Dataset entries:
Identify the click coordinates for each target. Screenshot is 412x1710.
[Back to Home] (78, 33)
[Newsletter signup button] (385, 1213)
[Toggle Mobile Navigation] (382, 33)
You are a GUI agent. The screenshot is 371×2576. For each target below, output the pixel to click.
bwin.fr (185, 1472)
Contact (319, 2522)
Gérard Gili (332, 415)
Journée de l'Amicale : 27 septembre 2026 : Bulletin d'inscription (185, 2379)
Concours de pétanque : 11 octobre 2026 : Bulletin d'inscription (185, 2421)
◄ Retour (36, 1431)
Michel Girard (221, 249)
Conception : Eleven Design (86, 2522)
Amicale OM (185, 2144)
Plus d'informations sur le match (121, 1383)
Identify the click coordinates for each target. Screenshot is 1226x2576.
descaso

Instructions for the task:
Every line of the data above should be output exactly as written.

Your response:
Identify the click coordinates for each target. Screenshot is 412x1710.
[Back to Home] (78, 33)
[Newsletter signup button] (385, 1213)
[Toggle Mobile Navigation] (382, 33)
You are a GUI agent. The screenshot is 371×2576. For each target below, output the pixel to click.
bwin.fr (185, 1472)
Contact (319, 2522)
Gérard Gili (332, 415)
Journée de l'Amicale : 27 septembre 2026 : Bulletin d'inscription (185, 2379)
Concours de pétanque : 11 octobre 2026 : Bulletin d'inscription (185, 2421)
◄ Retour (36, 1431)
Michel Girard (221, 249)
Conception : Eleven Design (86, 2522)
Amicale OM (185, 2144)
Plus d'informations sur le match (121, 1383)
Identify the click coordinates for each target. Screenshot is 1226x2576.
descaso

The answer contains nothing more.